The following is a list of useless, stupid facts about me that you didn’t know, or probably don’t even care about. They will not help you, change your life, or give you any biblical insight. They are stupid. But hey, you are the one that's reading this stuff.
- I liked Disco music when it came out in the late 70’s… for about sixty seconds. I’m glad it’s gone. I'm still a rocker at heart.
- I’ve got about 10 pounds that will not come off. This is killing me.
- I fell out of a boat once and it ran me over - hit me in the head. That’s why I act the way I do.
- I like the theme song to Cheers.
- I don’t like any rock music written after 1979. Except for Christian music, I don’t even know any rock music written after 1979.
- I saw Alice Cooper in concert once. He had a giant boa constrictor snake wrapped around his neck while he sang. But I can’t remember what decade it was; much less what year.
- If I never hear the song, “Smoke On The Water” again for the rest of my life, it will still be too soon. I hope they don’t play it in heaven.
- Kenny Chesney is a sissy. He can sing good, but he can’t dance. The corniest song I have ever heard in my life is - “She Thinks My Tractor’s Sexy.” Can anyone sing that song with a straight face?
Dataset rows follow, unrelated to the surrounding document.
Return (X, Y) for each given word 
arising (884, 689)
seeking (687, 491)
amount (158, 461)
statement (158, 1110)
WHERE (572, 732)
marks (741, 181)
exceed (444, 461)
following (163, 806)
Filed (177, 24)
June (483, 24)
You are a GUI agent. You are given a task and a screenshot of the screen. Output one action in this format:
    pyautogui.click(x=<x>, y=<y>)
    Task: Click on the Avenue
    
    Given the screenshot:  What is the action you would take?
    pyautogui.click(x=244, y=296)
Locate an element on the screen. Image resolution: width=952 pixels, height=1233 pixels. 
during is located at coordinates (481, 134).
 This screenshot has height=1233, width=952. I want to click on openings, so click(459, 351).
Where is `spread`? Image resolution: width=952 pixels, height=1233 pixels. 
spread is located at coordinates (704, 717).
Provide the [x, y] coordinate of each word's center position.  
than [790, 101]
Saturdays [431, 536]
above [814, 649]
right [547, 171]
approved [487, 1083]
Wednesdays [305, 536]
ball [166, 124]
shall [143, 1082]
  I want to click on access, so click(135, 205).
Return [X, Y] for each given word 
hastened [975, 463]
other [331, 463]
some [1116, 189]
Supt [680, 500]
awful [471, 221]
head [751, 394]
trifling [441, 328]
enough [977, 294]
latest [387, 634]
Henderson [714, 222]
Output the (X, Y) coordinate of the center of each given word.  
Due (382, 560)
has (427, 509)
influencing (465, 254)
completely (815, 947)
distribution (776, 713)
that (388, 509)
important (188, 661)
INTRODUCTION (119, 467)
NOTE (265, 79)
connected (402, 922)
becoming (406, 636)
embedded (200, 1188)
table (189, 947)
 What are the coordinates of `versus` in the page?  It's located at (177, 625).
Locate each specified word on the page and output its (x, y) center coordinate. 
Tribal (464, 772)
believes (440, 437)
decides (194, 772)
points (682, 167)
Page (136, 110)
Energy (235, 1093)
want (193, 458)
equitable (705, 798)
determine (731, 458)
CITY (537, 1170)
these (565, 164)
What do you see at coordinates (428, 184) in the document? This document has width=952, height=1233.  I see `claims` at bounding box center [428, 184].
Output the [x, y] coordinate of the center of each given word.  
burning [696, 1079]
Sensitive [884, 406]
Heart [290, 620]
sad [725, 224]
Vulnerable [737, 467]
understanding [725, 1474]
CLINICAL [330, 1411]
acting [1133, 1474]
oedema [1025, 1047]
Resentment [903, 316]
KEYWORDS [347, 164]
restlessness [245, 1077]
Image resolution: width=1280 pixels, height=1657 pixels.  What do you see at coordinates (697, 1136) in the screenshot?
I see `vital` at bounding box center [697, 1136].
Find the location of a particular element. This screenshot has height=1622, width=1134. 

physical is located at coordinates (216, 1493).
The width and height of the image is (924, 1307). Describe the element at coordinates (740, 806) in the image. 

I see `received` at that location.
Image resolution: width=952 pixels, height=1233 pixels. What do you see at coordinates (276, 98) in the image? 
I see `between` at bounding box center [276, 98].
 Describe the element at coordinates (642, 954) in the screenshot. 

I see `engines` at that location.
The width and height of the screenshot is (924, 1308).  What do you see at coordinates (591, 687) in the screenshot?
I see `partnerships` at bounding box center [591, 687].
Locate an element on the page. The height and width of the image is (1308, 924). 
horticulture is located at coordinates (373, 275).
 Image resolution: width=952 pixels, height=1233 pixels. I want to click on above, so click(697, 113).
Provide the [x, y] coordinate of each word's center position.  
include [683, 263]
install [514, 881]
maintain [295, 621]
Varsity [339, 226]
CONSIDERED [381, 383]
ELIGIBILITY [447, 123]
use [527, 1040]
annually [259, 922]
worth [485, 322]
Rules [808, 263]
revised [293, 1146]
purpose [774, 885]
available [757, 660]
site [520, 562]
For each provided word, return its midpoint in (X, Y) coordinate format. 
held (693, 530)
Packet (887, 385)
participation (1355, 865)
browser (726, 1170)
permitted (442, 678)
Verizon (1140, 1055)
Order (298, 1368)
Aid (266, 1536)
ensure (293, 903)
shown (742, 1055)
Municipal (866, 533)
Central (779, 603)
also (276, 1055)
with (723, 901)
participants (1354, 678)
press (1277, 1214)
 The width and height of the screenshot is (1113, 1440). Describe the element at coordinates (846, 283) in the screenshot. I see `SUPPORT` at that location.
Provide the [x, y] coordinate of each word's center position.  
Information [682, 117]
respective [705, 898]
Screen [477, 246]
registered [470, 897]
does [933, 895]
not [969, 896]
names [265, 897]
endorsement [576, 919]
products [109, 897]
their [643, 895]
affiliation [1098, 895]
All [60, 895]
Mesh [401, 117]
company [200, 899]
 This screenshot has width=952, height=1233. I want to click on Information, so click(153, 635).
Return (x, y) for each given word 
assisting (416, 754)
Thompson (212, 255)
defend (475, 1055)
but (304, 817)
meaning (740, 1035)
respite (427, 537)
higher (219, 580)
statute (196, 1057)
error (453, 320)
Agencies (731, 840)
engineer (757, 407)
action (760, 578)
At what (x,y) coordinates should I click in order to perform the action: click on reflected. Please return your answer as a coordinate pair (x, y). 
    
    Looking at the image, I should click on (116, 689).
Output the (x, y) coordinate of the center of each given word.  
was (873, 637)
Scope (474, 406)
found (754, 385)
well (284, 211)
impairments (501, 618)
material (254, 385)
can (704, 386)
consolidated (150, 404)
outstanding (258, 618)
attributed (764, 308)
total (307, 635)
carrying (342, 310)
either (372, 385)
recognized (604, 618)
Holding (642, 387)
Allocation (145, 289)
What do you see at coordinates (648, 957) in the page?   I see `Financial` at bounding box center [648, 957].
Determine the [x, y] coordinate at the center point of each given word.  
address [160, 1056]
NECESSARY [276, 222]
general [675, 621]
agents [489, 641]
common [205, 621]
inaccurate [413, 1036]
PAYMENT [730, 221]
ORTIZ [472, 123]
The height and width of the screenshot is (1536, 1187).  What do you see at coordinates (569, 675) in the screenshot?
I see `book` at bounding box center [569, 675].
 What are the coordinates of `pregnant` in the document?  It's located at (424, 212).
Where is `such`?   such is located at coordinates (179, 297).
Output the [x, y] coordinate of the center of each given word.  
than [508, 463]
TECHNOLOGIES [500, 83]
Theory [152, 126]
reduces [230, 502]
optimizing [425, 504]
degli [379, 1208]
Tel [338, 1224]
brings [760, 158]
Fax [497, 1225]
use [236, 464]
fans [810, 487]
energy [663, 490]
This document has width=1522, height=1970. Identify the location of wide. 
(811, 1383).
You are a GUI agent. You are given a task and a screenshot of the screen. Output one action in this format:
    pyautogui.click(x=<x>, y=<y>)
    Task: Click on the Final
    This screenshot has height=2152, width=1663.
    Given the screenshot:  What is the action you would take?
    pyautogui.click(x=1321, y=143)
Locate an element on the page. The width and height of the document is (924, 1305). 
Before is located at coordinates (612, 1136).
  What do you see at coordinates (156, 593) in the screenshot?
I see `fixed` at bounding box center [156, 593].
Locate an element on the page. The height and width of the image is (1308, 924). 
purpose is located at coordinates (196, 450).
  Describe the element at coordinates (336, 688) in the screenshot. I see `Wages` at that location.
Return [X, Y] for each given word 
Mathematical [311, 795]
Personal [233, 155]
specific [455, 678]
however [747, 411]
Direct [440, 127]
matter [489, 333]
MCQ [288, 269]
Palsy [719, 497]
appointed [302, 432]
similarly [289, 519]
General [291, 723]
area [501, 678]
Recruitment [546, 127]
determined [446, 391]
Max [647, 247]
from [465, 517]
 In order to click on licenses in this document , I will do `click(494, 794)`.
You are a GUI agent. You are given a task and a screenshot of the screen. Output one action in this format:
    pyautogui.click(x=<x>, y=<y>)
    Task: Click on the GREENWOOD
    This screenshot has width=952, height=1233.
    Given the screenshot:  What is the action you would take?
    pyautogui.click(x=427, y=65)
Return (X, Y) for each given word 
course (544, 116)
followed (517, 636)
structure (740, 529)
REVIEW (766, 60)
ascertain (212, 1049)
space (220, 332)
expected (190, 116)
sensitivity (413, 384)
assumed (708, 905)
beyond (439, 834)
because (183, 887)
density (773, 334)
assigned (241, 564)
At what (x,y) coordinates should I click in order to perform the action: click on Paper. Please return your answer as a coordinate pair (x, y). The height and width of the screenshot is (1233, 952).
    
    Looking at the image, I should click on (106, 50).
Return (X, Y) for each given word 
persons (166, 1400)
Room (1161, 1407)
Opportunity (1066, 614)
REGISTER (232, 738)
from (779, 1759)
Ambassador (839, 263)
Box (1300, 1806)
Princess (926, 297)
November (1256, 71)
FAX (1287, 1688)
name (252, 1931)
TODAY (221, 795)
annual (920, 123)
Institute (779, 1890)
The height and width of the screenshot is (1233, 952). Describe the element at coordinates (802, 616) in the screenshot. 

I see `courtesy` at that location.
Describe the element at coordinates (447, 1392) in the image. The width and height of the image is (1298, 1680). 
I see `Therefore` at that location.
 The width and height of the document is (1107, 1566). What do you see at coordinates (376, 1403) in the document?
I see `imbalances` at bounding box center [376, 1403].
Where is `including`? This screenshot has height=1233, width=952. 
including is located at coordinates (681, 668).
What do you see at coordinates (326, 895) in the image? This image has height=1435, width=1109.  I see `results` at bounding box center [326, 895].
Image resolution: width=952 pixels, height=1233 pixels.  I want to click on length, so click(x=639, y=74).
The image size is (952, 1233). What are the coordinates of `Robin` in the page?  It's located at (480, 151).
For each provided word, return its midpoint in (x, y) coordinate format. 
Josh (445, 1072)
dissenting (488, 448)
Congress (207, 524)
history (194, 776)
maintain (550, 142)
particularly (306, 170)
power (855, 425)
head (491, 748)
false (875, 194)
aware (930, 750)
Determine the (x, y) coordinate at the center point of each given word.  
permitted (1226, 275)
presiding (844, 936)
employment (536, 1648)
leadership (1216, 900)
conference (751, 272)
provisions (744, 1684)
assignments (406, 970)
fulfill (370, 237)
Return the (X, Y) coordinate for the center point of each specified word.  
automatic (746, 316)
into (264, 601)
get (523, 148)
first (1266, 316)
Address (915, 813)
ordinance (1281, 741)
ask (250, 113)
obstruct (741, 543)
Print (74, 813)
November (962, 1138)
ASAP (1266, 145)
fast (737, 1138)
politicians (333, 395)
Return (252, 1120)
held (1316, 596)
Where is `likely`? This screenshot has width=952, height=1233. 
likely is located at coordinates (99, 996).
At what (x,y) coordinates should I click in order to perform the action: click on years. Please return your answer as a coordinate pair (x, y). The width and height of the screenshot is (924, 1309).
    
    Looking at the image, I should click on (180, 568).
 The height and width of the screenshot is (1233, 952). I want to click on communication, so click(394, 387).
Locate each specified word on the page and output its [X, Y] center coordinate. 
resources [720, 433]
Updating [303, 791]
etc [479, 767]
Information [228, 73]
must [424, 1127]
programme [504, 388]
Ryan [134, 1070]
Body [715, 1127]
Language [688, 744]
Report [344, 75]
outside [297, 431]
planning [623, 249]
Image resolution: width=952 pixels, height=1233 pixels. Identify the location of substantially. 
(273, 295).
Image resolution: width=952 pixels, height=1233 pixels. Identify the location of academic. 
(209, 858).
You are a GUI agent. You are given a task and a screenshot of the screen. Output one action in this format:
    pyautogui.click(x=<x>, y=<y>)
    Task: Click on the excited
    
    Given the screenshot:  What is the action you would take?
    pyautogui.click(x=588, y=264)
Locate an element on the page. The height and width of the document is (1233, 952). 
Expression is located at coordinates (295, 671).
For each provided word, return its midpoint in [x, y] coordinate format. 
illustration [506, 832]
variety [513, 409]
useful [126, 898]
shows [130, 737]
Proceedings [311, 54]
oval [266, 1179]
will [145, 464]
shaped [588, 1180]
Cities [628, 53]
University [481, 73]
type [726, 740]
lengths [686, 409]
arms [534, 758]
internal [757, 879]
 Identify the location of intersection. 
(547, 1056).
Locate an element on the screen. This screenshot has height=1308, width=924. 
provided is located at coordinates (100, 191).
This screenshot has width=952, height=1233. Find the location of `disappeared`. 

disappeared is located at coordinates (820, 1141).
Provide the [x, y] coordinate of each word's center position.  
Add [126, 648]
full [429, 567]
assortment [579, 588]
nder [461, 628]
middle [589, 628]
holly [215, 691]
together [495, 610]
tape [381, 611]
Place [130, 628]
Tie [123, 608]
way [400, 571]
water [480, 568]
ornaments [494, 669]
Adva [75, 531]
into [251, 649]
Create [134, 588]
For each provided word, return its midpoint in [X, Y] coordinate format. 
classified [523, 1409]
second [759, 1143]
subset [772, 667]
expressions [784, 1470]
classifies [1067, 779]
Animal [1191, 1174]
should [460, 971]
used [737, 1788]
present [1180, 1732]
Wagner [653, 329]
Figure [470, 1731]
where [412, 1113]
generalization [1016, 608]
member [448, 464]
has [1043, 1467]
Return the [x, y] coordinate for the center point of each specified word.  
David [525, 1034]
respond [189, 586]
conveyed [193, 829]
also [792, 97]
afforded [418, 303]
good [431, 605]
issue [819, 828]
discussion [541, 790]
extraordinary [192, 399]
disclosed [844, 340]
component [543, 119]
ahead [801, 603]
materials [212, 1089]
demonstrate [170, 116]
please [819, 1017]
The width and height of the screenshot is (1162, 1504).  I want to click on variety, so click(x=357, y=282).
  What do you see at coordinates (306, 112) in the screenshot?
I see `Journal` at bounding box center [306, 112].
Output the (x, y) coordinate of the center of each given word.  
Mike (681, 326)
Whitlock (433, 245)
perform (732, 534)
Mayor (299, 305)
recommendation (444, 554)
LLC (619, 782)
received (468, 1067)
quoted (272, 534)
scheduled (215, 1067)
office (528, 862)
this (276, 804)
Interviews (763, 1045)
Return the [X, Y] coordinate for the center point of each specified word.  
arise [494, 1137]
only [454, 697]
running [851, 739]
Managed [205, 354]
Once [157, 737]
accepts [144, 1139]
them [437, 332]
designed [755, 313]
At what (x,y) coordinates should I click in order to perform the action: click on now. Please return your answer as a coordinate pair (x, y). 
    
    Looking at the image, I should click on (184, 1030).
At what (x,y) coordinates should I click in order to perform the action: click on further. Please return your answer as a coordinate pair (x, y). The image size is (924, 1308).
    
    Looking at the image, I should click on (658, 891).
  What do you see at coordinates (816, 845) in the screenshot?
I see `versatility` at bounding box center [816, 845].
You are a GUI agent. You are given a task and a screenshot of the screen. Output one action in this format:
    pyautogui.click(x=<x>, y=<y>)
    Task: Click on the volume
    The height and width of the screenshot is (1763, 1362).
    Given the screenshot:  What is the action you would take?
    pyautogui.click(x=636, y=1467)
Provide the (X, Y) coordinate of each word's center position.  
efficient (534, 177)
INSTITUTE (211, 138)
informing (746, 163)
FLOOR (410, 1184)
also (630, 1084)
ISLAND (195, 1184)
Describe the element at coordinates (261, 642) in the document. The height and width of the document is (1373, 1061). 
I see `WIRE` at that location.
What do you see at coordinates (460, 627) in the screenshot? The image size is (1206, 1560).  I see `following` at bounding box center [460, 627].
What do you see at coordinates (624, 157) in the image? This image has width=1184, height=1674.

- White men can’t dance. That’s all there is to it.
- I became a business owner the first time at age 29. After that experience, I’ve always felt like an entrepreneur.
- The smell of liver makes me sick. The odor will gag a maggot.
- I didn’t make very good grades in school. Some of my teachers even hated me. I got no fewer than twenty-five whippings with a wooden paddle while in school – beginning at the fourth grade and continuing up through the tenth grade. By the 11th grade, they just gave up. I guess they considered me to be incorrigible.
- It’s a good thing Jesus saved me, or I would still be sitting the principle’s office.
- I’m reluctant to go out into the deep waters of the Gulf of Mexico; especially with any of these local weekend-warrior boat-captains. They don’t know what they’re doing. And besides, there’s stuff out there that can eat you whole.
- When I was in basic training in the US Army, three guys jumped me and I was knocked out. I thought I could handle them on my own. I found out I couldn’t.
- I love snow skiing.
- Renae and I are due for a two-day get-away. But I’m not going to tell you where we are going. If I do, some of you might show up!
- I exercise five days a week. I take off on Wednesday and Sunday.
- My flat-screen plasma TV is awesome! Now that football season is here, all I can say is “oh yea” with a deep bass voice.
- I found a new scar on my body the other day. I don’t know where it came from; it’s unaccounted for. I wonder what I was doing when that happened? Was I even awake?
- I never even turned a computer on until I was 40 year old.
- I use one foot for driving, not two.
- Renae and I have been married for 27 years. I married up when I found her. Glad she said yes.
- I can make some awesome guacamole dip. Just ask Renae.
- I eat hot peppers right out the jar.
- I never eat spicy food on Saturday night. I don’t want to be caught on the platform on Sunday morning with a boiling stomach.
- I’m thinking about getting a pair of eye-glasses like Sarah Palin has. Apparently they are in style now.